One reason we don’t have a specific inventor for this visualization form is because people have been plotting data on maps and with Cartesian coordinates for centuries. It was only a matter of time before people independently realized the story hidden inside those clouds of data. (Playfair probably missed inventing the scatter plot because the data he was charting was almost exclusively based on a time-series, which his charts were already well-suited to represent.)
Once the scatter plot did catch on, however, it made a splash in the world of science, precipitating a number of exciting discoveries.
In 1905, when Danish astronomer Ejnar Hertzprung tabled the luminosity (or absolute magnitude) of stars versus their colors (ranging through the color spectrum from blue-white to red), he noticed some correlations and trends. But it wasn’t until he and American astronomer Henry Norris Russell independently plotted that data between 1911 and 1913 that they noticed something that would change our understanding of the cosmos.
Here, they saw a distinct trend along a diagonal band from the top right (high luminosity/low spectral color) to the low left (low luminosity/high spectral color). They also noticed a cluster of data in the top right of their charts. What the two had stumbled upon was a new understanding in the life of stars and how they age, from newly formed blue-white stars to old red stars. That cluster off to the side was composed only of giant stars.
A newly plotted Hertzprung-Russell Diagram, showing 22,000 stars. (The Sun would be found on the main sequence at luminosity 1.)
For more about the exploration of the scatter plot’s origins, check out this paper by Michael Friendly and Daniel Denis.
When to Use It
It’s easy to see the usefulness of the scatter plot, but it’s important to point out its unique advantages over other chart types. Unlike other charts, scatter plots have the ability to show trends, clusters, patterns, and relationships in a cloud of data points—especially a very large one.
Whether plotting lung capacity compared to free-diving depth, the magnitude of earthquakes compared to their duration, or profits compared to expenditures in a multitude of different business divisions, the data’s correlation can be interpreted in a number of different ways.
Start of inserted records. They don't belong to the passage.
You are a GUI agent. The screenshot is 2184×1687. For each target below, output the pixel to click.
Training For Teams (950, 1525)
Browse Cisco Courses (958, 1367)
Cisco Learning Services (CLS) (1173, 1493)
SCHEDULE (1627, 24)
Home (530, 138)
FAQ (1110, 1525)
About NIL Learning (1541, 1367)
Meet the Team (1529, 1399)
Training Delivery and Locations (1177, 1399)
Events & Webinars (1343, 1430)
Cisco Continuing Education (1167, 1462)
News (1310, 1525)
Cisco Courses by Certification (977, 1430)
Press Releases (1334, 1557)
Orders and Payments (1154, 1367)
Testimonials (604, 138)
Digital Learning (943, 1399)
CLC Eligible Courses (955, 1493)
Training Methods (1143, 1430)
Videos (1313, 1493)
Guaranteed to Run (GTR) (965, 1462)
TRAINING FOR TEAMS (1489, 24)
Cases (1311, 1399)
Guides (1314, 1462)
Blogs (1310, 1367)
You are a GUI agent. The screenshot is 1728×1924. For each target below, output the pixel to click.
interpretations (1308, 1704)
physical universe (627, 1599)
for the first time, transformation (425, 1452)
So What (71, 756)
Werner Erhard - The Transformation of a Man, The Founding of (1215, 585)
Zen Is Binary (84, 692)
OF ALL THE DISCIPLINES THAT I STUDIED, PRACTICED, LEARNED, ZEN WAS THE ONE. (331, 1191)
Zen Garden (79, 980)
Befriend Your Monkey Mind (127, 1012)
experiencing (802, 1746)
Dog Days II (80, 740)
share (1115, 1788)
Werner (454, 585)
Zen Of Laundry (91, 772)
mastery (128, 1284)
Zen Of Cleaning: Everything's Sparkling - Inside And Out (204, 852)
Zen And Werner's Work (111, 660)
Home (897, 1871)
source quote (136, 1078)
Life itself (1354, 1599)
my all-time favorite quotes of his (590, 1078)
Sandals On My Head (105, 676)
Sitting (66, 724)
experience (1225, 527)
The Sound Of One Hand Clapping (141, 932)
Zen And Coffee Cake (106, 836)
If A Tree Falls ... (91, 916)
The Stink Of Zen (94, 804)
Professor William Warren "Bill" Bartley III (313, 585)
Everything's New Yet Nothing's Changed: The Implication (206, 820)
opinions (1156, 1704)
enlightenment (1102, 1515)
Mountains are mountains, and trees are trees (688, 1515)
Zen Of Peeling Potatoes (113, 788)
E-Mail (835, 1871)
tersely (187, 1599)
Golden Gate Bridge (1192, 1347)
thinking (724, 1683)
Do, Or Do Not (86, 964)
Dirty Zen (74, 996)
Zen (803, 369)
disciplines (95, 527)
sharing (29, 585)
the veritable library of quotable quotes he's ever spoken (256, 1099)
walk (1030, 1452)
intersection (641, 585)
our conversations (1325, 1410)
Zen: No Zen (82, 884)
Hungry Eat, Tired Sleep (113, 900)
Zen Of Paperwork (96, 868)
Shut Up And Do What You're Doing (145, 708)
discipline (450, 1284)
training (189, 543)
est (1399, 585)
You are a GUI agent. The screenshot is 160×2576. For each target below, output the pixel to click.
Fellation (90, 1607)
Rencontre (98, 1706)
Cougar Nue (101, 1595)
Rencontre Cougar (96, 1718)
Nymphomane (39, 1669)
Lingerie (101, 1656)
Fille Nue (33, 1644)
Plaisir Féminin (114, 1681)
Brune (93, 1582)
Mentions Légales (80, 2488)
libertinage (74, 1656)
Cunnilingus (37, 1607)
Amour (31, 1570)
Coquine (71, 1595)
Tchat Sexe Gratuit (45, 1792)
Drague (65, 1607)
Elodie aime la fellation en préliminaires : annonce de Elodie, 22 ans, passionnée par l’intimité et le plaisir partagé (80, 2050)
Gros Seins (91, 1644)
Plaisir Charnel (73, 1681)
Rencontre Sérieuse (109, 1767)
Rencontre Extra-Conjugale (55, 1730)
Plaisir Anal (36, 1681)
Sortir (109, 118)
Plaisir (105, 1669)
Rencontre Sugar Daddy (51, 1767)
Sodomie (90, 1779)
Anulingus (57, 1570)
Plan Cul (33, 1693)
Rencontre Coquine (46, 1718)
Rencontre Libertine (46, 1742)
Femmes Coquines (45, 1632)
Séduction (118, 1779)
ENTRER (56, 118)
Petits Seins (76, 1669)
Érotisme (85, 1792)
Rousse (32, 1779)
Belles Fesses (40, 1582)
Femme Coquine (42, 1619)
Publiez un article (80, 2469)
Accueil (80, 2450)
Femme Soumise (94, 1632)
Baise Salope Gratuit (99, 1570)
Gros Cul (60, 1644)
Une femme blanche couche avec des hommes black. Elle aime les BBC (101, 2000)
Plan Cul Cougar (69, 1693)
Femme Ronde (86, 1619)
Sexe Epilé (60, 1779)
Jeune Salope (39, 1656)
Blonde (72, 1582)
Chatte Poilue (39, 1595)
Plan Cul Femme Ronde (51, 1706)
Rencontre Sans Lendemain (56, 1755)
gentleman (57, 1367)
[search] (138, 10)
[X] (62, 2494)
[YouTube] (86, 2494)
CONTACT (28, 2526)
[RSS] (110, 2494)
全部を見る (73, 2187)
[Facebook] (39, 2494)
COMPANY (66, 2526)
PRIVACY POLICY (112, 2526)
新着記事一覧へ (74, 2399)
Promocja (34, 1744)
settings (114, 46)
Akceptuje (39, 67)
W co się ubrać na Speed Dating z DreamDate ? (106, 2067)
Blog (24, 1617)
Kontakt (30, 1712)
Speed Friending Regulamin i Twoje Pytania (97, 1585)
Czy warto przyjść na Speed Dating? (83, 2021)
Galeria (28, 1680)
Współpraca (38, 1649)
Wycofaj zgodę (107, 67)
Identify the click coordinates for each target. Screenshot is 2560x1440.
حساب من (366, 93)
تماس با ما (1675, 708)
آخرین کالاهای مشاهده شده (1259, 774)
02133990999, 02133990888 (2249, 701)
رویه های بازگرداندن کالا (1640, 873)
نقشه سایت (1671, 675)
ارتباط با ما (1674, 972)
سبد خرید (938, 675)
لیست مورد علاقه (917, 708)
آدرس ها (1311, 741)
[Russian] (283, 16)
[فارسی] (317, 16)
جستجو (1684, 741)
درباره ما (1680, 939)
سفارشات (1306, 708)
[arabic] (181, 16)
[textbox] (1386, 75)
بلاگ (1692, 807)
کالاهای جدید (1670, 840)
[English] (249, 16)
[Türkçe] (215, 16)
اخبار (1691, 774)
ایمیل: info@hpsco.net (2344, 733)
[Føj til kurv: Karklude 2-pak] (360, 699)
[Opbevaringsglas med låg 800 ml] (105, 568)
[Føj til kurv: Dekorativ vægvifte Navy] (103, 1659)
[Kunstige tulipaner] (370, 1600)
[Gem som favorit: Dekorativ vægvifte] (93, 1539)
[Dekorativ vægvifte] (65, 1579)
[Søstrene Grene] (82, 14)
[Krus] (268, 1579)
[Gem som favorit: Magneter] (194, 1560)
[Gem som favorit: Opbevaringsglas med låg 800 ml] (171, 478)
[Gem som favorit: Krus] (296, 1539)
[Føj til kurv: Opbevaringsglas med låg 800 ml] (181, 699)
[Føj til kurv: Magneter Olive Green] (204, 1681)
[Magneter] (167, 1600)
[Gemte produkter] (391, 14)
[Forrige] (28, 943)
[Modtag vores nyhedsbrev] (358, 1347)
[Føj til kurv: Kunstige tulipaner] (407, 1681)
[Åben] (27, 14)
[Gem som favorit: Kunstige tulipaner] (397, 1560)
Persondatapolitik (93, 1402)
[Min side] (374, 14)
Trends presented may include:
Positive correlation (both values increasing in unison): Negative correlation (one value increases while the other decreases):
Null (no correlation between data):
Outliers (data points or clusters far outside the norm of the data set):
Note: It’s important to remember that correlation does not always equal causation, and other unnoticed variables could be influencing the data in a chart.
Best Practices for Designing Scatter Plots
Now that you have a basic understanding of scatter plots, let’s look at 4 tips to get the most out of using them.
1) Start Y-Axis Value at 0
Starting the axis above zero truncates the visualization of values.
2) Include More Variables
Use size and dot color to encode additional data variables.
3) Use Trend Lines
These help draw correlation between the variables to show trends.
4) Don’t Compare More Than Two Trend Lines
Too many lines make data difficult to interpret.